A poorly designed and executed performance-based regulation framework can harm utility customers and act antithetically to the public interest.
— regulatory analysis
When customer benefits fall short of additional revenues, the utility receives a windfall at the expense of customers.
— regulatory analysis
The Hearth Conversation Another angle on the story
Inventor

Why has performance-based regulation become so popular if it has all these problems?

Model

Because the old system—cost-of-service regulation—really does struggle with the modern grid. Utilities have weak incentives to innovate or cut costs when they know they'll recover whatever they spend. But popularity doesn't mean it works well. It just means regulators are looking for something better.

Inventor

So the core problem is that utilities have better information than regulators?

Model

That's one core problem.
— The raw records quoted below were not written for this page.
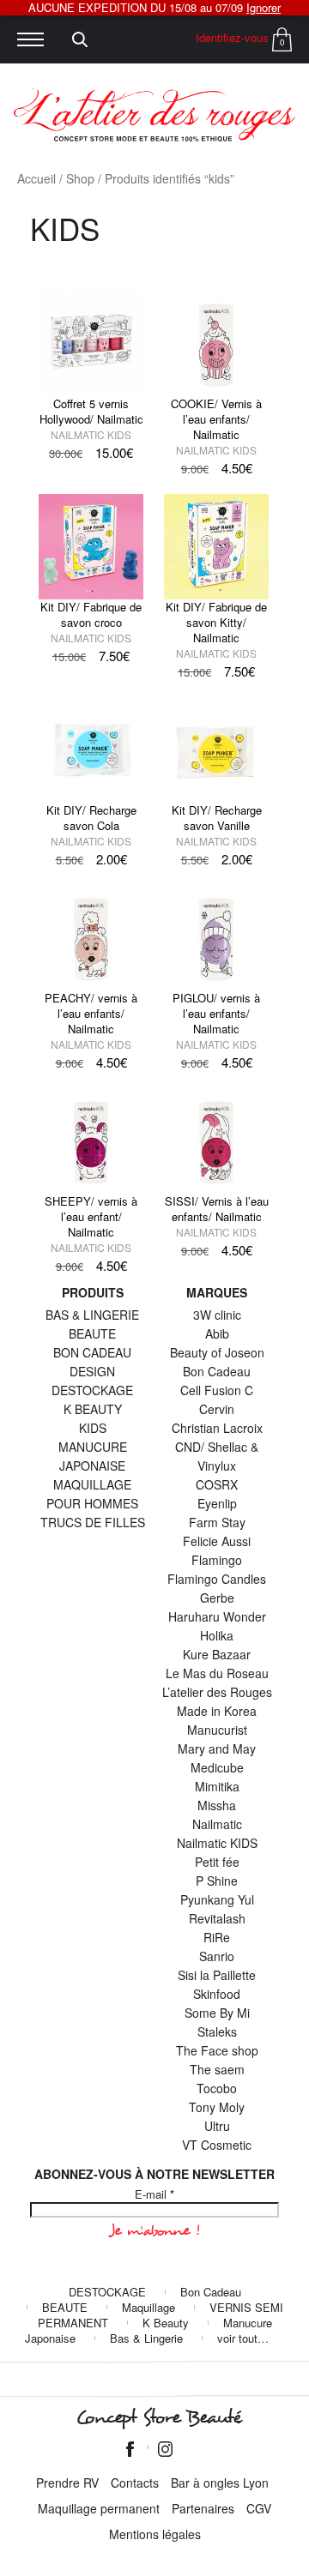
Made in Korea (217, 1710)
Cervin (216, 1408)
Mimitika (217, 1786)
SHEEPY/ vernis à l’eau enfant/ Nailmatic (91, 1216)
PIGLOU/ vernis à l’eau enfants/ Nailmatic (216, 1013)
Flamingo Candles (216, 1578)
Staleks (217, 2031)
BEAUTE (92, 1333)
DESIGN (92, 1371)
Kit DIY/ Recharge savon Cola (91, 818)
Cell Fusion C (216, 1390)
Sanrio (216, 1956)
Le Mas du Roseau (217, 1673)
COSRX (217, 1484)
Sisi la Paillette (217, 1974)
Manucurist (217, 1729)
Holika (216, 1635)
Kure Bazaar (217, 1654)
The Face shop (217, 2050)
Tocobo (217, 2088)
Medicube (217, 1767)
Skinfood (216, 1993)
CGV (258, 2508)
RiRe (216, 1937)
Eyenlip (217, 1503)
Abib (217, 1333)
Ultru (217, 2125)
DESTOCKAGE (92, 1390)
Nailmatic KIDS (91, 434)
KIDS (92, 1427)
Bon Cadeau (217, 1371)
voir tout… (243, 2338)
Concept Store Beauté (158, 2417)
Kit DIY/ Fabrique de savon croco (91, 614)
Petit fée (217, 1861)
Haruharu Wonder (217, 1616)
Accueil (36, 178)
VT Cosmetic (216, 2144)
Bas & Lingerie (146, 2338)
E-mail (154, 2194)
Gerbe (217, 1597)
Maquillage (148, 2307)
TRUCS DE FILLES (92, 1522)
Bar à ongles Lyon (220, 2482)
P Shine (217, 1880)
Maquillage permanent (99, 2508)
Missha (216, 1805)
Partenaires (203, 2508)
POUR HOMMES (92, 1503)
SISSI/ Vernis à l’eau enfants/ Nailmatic (217, 1209)
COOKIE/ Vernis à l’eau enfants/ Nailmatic (216, 418)
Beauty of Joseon (217, 1352)
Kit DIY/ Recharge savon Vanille (217, 818)
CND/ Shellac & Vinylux (216, 1456)
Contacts (135, 2482)
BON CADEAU (92, 1352)
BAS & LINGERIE (92, 1314)
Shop (80, 178)
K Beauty (165, 2322)
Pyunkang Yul (217, 1899)
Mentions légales (155, 2534)
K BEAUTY (93, 1408)
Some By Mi (217, 2012)
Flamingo (216, 1559)
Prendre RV (67, 2482)
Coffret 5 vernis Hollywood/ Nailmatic (91, 411)
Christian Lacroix (217, 1427)
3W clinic (217, 1314)
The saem (217, 2069)
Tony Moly (217, 2107)
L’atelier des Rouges (217, 1691)
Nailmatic (217, 1824)
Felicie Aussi (217, 1541)
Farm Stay (217, 1522)
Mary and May (217, 1748)
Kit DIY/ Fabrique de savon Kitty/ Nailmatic (216, 622)
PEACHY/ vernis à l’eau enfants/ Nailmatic (91, 1013)
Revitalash (217, 1918)
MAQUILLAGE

But it's not just about information. It's that utilities have every incentive to use that information advantage. They'll propose a high benchmark, claim they have constraints they don't have, misrepresent their performance. A regulator has to assume the utility will do exactly that.

Inventor

Can't regulators just set the benchmark based on what other utilities spend?

Model

They can try. But utilities are different—different geography, different customer base, different infrastructure age. And even if you use peer comparisons, a utility can still game the system by claiming its circumstances are unique. The benchmark problem doesn't have a clean solution.

Inventor

What about the conflicting objectives issue? That seems like a design problem, not an information problem.

Model

It is. You can't create a formula that perfectly balances safety, reliability, cost, and efficiency. When you weight one heavily, you inevitably create perverse incentives for the others. A utility will optimize for what you're measuring and let everything else slide.

Inventor

So how do you know if a performance-based regulation scheme is actually working?

Model

You have to measure whether customers are better off. Are their bills lower? Is service more reliable? Is the utility more efficient? And you have to compare that benefit to what the utility earned as a reward. If the utility made more money than customers saved, the scheme failed. Some regulators have discovered this the hard way, after years of a mechanism that was harming customers.

Inventor

Is there a way to design performance-based regulation that actually works?

Model

Maybe. But it requires regulators to be skeptical, to invest in understanding utility operations, to set benchmarks carefully, to monitor outcomes rigorously, and to be willing to change course if the data shows the scheme isn't serving the public interest. Most regulators don't have the resources or the will to do all that.